In oktober 1955 maakte het eerste prototype van de twee gebouwde YF-105A's (serienr. 54-0098) met RAC-testvlieger Russell Roth een 45 minuten durende proefvlucht waarin het gemakkelijk de geluidsbarrière doorbrak. Deze YF-105A was een eenpersoonsversie met rechte luchtinlaten, een bommenruim dat groter was dan dat van een B-17 Flying Fortress maar een beperkter tonnage bommen en slechts een Pratt & Whitney J57-P-25-motor zonder naverbrander. Dit toestel ging twee maanden later verloren toen het landingsgestel tijdens rechterbocht bij een snelheid van 520 knopen en 6 G op 3 km hoogte spontaan openklapte. Enkele vliegbewegingen waarbij het toestel zwaar overbelast raakte volgden voordat de vlieger het weer in zijn macht had. Het toestel ging echter bij de landing door zijn wielen heen en verongelukte.
De tweede J57-aangedreven YF-105A (serienr. 54-0099) ging na zijn eerste vlucht in januari 1956 verder met het afwerpen van stompe en gestroomlijnde dummy "special weapons" vanuit het interne bommenruim.
De motor werd vervangen door een compressor-turbojet die werd uitgerust met een naverbrander met waterinjectie. De F-105 verkreeg extra stijgvermogen door gebruik te maken van leading- en trailing-edge-flaps. De vierdelige luchtrem gekoppeld aan het gebruik van een remparachute maakten snelle wendingen in de vlucht en een versnelde stilstand na de landing mogelijk.
De F-105 was primair bedoeld om nucleaire wapens af te werpen, maar in Vietnam werd hij echter met conventionele wapens uitgerust. De Thunderchief vloog de meeste missies in de oorlog tegen Noord-Vietnam tussen 1965 en 1968. Van de 833 gebouwde toestellen gingen er tijdens dit conflict 395 verloren, waarvan 61 door technische problemen.

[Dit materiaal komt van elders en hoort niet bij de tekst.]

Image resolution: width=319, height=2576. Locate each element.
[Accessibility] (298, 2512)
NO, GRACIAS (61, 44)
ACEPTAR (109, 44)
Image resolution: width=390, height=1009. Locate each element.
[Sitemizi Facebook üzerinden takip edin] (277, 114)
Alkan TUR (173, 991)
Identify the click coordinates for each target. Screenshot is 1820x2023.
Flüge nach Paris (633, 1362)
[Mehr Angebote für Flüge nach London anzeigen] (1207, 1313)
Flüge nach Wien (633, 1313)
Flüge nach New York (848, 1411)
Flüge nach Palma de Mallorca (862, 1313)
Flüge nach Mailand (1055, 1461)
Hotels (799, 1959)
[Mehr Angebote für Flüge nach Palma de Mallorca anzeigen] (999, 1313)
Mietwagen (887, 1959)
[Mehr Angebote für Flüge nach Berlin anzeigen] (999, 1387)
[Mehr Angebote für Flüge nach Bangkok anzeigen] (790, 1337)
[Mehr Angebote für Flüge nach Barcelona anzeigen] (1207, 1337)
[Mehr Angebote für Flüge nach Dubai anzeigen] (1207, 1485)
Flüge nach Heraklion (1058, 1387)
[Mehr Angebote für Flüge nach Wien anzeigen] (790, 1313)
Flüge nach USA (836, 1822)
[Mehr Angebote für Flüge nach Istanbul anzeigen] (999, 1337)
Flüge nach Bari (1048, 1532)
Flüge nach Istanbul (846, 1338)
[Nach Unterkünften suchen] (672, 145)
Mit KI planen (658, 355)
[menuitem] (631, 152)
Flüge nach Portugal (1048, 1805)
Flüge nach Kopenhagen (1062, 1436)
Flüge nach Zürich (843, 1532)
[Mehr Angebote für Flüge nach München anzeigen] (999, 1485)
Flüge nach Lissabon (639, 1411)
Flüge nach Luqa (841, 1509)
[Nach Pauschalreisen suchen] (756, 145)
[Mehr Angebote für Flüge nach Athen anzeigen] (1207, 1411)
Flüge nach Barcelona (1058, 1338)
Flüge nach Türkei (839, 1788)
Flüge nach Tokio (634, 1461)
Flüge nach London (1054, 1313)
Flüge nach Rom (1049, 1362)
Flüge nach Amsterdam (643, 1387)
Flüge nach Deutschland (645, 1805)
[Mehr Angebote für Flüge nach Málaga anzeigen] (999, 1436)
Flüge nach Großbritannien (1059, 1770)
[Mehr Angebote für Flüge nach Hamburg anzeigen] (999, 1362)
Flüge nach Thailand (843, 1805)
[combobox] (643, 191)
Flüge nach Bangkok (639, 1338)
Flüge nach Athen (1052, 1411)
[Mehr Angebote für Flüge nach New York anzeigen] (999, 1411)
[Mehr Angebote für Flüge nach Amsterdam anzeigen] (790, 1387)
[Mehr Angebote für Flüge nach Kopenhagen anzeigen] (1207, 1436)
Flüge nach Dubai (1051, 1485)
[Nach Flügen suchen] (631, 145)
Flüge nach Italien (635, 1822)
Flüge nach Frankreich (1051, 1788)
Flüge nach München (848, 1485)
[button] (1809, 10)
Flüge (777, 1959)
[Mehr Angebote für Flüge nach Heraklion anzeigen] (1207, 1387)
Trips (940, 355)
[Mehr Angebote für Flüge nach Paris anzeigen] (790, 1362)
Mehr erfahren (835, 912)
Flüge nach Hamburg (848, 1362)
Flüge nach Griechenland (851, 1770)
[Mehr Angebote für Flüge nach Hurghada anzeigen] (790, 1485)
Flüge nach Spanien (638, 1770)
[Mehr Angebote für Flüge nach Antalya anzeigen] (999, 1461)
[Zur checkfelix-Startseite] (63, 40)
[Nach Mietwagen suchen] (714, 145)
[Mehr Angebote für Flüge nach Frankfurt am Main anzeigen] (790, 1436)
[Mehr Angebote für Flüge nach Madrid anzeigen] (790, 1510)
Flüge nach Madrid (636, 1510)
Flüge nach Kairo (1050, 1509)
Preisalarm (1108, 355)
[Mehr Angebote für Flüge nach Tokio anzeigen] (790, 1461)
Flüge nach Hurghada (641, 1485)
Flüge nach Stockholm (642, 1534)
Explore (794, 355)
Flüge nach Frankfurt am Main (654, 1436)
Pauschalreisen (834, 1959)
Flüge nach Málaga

Vanaf de productie van de F-105D was de uitrusting van de Thunderchiefs meer gericht op het afwerpen van uiteenlopende typen conventionele wapens. Veel van de eerdere productieseries werden op deze standaard gebracht en ingezet voor gevaarlijke Wild Weasel- en Iron Hand-missies.
Drie van de F-105B's uit de eerste serie (serienrs. 54-0105, 54-0108 en 54-0112) werden als RF-105B-1RE-fotoverkenner (later omgedoopt in JF-105B-1RE) afgeleverd en uitgerust met het tactische WS-306L-camerasysteem. Deze versie werd echter nooit operationeel in de USAF.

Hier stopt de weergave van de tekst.